An important first step in advocating for NPs, midwives, and PAs as abortion providers involves education about the abortion procedure itself. Politicians, regulators, and clinicians are often unaware of the basic training required to become a provider of medication or early aspiration abortion. This lack of understanding can lead to misinformed decisions that unduly restrict training and access.

Although there are multiple types of abortion procedures, this Toolkit focuses on the two methods most commonly used during the first trimester of pregnancy: aspiration and medication.

The vast majority of patients seeking abortion care do so in the first trimester, the time when NPs, midwives, or PAs are most likely to provide abortion care.

“Aspiration” versus “Surgical”:  What’s in a Name?

We use the term aspiration abortion when discussing first-trimester abortion care because it more accurately depicts a first-trimester abortion than does surgical abortion. Surgical “implies incision, excision and suturing and is associated with the physician subpopulation of surgeons.”1

Most abortions performed during the first trimester use electric or manual suction to empty the uterus. These simple procedures require only local or oral analgesics and can easily be performed in a primary care setting. Using the term surgical abortion to describe both less invasive aspiration procedures as well as more invasive procedures blurs the boundary between these very different types of procedures.

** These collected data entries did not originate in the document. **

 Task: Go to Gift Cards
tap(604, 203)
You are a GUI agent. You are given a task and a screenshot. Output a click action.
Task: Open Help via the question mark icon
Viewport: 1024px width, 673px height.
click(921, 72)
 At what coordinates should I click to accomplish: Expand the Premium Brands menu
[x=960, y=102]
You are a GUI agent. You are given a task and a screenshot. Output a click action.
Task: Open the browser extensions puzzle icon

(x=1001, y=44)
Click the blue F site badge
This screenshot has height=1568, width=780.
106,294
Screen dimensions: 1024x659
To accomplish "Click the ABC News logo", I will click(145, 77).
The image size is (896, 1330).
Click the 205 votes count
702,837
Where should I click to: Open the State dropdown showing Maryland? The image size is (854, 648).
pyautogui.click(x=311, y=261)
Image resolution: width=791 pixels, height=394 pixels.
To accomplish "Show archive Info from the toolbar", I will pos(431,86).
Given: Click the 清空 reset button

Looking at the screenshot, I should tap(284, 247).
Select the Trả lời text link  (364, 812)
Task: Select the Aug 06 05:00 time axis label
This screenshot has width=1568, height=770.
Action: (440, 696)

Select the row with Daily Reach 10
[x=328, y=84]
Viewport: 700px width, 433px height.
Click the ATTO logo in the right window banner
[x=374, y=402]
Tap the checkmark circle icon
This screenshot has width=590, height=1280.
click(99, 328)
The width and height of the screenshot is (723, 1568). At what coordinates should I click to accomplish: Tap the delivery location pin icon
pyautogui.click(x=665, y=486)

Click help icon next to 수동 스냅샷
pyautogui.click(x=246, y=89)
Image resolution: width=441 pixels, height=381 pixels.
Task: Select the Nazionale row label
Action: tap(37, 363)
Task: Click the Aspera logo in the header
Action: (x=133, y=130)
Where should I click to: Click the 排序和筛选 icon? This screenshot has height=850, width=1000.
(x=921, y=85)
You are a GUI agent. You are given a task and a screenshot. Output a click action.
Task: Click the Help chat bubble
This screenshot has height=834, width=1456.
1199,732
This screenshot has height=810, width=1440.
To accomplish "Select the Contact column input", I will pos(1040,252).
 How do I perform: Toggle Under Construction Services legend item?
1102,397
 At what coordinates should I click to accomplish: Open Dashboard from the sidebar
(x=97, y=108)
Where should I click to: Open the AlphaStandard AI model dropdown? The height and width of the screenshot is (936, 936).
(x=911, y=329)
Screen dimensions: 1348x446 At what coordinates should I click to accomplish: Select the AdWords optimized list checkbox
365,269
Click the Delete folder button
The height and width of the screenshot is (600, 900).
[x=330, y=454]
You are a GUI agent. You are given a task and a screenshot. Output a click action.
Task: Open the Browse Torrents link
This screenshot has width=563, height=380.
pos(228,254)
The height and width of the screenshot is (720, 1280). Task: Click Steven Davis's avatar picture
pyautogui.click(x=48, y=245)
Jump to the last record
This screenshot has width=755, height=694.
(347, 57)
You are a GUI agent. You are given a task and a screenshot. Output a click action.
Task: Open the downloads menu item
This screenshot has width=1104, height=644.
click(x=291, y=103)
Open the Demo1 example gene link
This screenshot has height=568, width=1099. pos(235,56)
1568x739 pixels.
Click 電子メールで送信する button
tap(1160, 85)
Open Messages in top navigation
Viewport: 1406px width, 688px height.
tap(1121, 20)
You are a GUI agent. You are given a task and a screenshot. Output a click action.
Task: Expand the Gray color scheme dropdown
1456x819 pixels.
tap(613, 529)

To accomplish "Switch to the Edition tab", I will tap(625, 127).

Not only does the term aspiration abortion clarify important differences between types of abortions, its use can assist efforts to challenge the thinking that only physicians should provide abortion care. Surgeons perform surgery. Aspiration abortion is not surgery. Primary care providers, including NPs, midwives, and PAs, provide a wide range of procedures, including intrauterine device (IUD) insertion, endometrial biopsy, management of early pregnancy loss, and abortion. Use of the term aspiration–rather than surgical–abortion is a small but important step that all of us can take to help de-mystify early abortion techniques.

Medication Abortion

Medication abortion is a method of pharmacologic termination of the early first trimester of pregnancy. Depending on the agent(s), the regimen, and the provider, medication abortion may be initiated as soon as a patient finds out she is pregnant, through 70 days of gestation (via menstrual dating).

Early medical abortion accounts for about 22% of reported abortions in the United States.2

Designed as an educational tool to use with patients considering medication abortion, this short, animated video explains the basics of how medication abortion works and what patients should expect during and after treatment.

Although three medications are available in the U.S.–mifepristone, misoprostol, and methotrexate–methotrexate is rarely used today because of the greater availability and efficacy of regimens using the other drugs. Mifepristone blocks the uptake of progesterone by receptor cells in the uterus. Without this essential hormone, the lining of the uterus begins to break down, and the cervix softens. Misoprostol is a prostaglandin analogue that stimulates uterine contractions and softens the cervix, facilitating uterine emptying.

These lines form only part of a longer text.